President Obama assured us that the Libyan rebels were doctors and lawyers and professionals, which must have seemed preposterous even to him as the words exited his mouth.
Turns out doctors and lawyers and professionals probably wouldn’t be caught dead with this band of effete “warriors.” At least that’s how the Los Angeles Times tells the story:

Mostly in their 20s and 30s, they have known nothing but Kadafi, who has held power for more than four decades…
They live public lives on Facebook and Twitter, love rap music, “Dancing With the Stars” and “American Idol.” They communicate by text message — at least they did until Kadafi family members who own Libya’s cell networks cut most service to eastern Libya.

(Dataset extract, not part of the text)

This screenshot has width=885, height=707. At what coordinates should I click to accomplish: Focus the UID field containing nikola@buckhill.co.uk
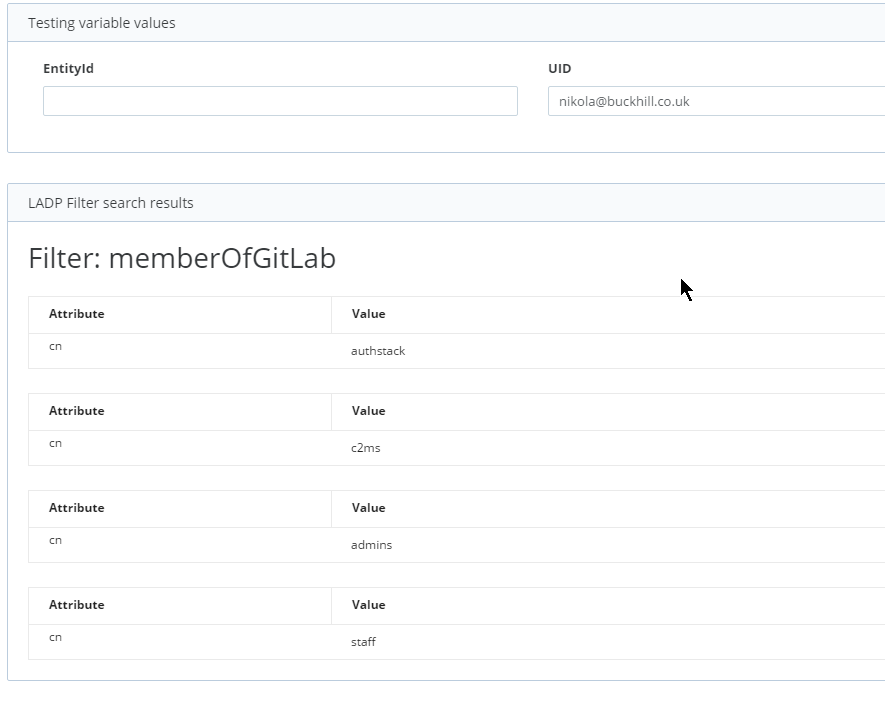pos(716,101)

Too bad about that cell network being down. That undoubtedly hampers the rebels’ efforts to vote for their favorite American Idol. Please do not call until the show is over.
When they should be shooting at the enemy, they shoot souvenir photos and videos on cellphones and point-and-shoot pocket cameras. Many of them commute to the front, driving their dusty cars back home to rest and freshen up…

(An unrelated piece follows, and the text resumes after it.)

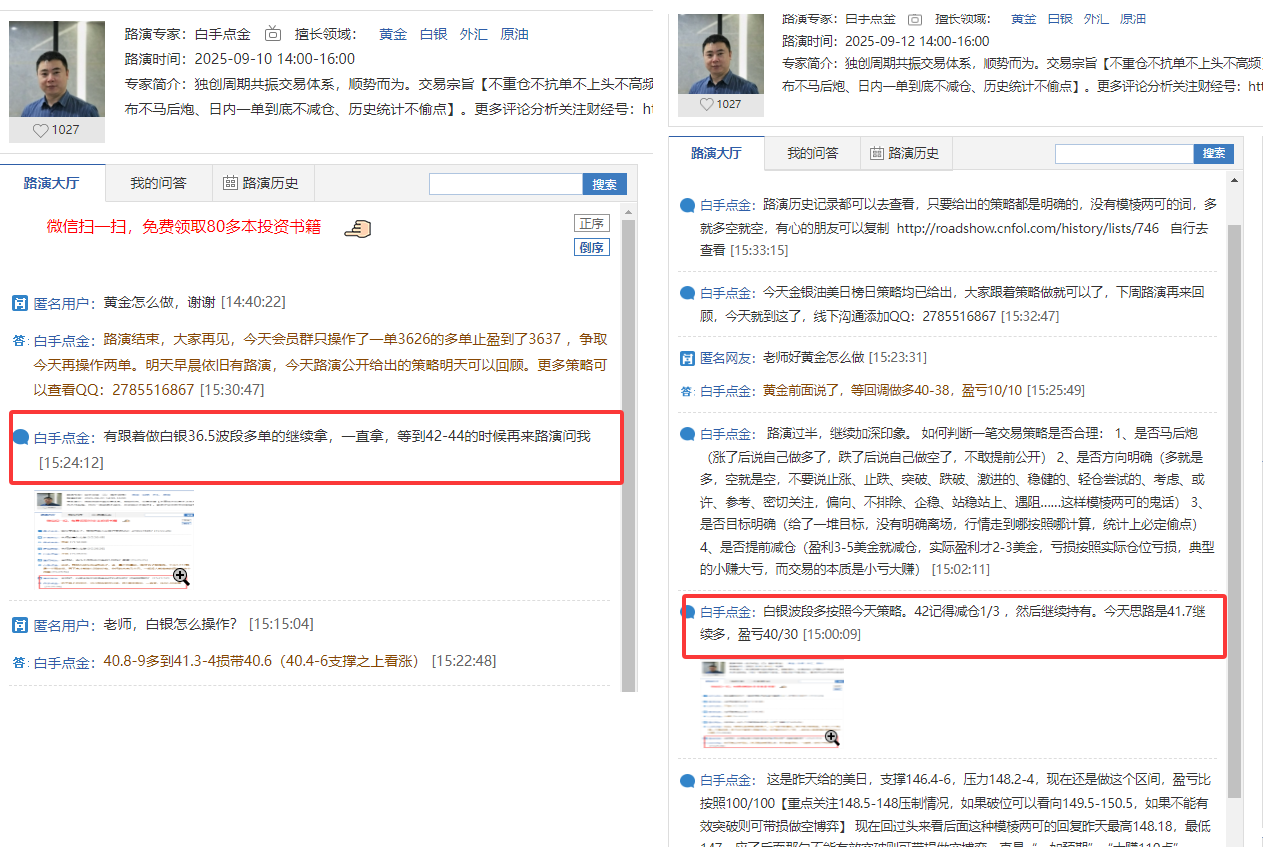
Task: Click the speech bubble icon on the boxed 白银 message
Action: pos(23,435)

They drive home to freshen up? Oh, yeah, this war is going to go well.
Most of the fighters know nothing of guns because the weapons were banned under Kadafi. Getting caught with a gun meant prison or, in some cases, death.
Illicit but alluring, guns are objects of mystery and fascination for the men and boys of eastern Libya. Now that they at last own firearms — looted from government garrisons overrun by protesters in February — the would-be soldiers fire them randomly and wildly. They have wasted thousands of rounds, prompting commanders to begin charging one Libyan dinar (about 80 cents) per bullet.

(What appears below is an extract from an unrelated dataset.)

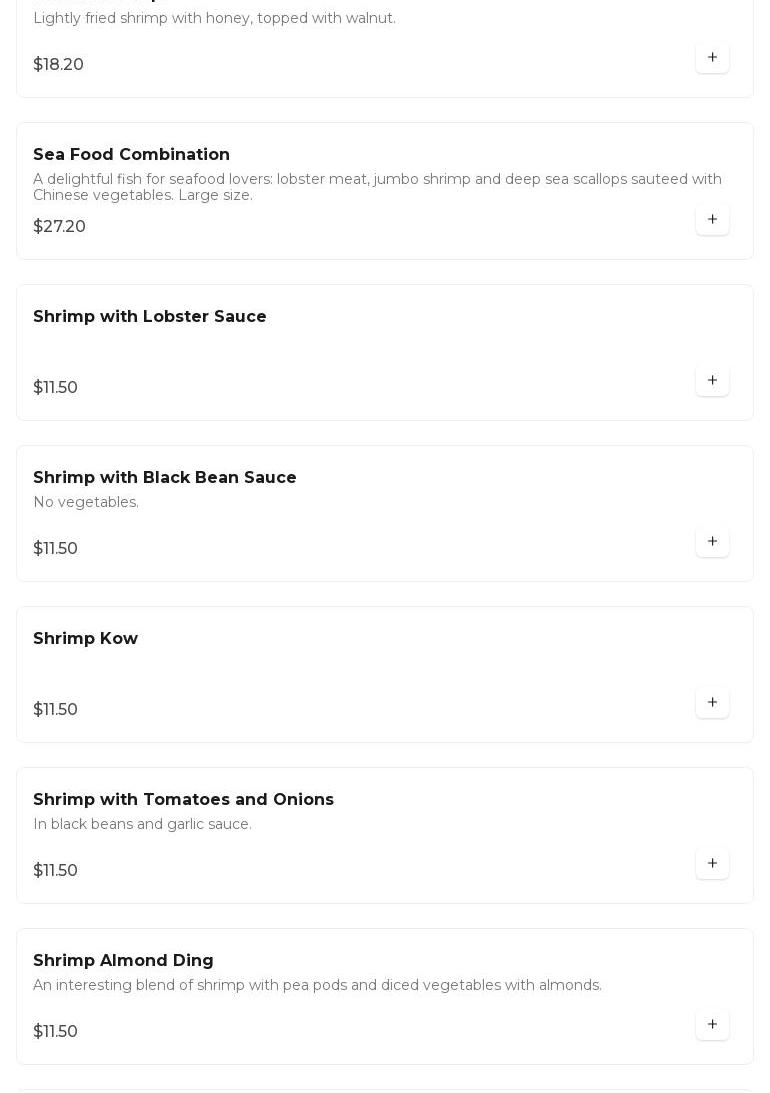Click the $18.20 price label
The width and height of the screenshot is (770, 1093).
click(58, 65)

“For so long, we wanted guns but could never touch one,” said Ibrahim Ahmad, a 20-year-old who said his mother urged him to find a gun and fight. “Now we want to shoot them all day because it feels so good.”
This is no way to maintain liberal support in America, Ibrahim.
The approved quote was supposed to be, “I don’t kill people. Guns kill people. Shooting this implement of death feels terrible, but I only do it to rid the world of a dictator and for the glory of Barack Obama.”
There. That’s more like it. The check is in the mail.
Source: Los Angeles Times
This post was last modified on January 26, 2021

View Comments (6)
I want to laugh because this sounds like a bad joke.
So let me get this straight. Dinglebarry and his inept minions want to take guns away from Americans and give them to America's enemies, that right? I understand that America's enemies are Dinglebarry's friends, but.....
Not sure why the U.S. uses so much military might in the Middle East to try to show how nice America is and to try to "Americanize" the countries when they could just win over the populace via American television shows.
"the would-be soldiers fire them randomly and wildly"-- often in the air which will not only waste ammo but can, rather has brought upon them NATO strikes because of being mistaken for the enemy firing at NATO planes.
These young guys want to shoot all day because it feels so good? hmmmm is that a mortar round in your pocket or are you just glad to see me?
That young effete rebel in the picture looks like he's checkin' himself out in a mirror. "Do these bullets make me look fat?"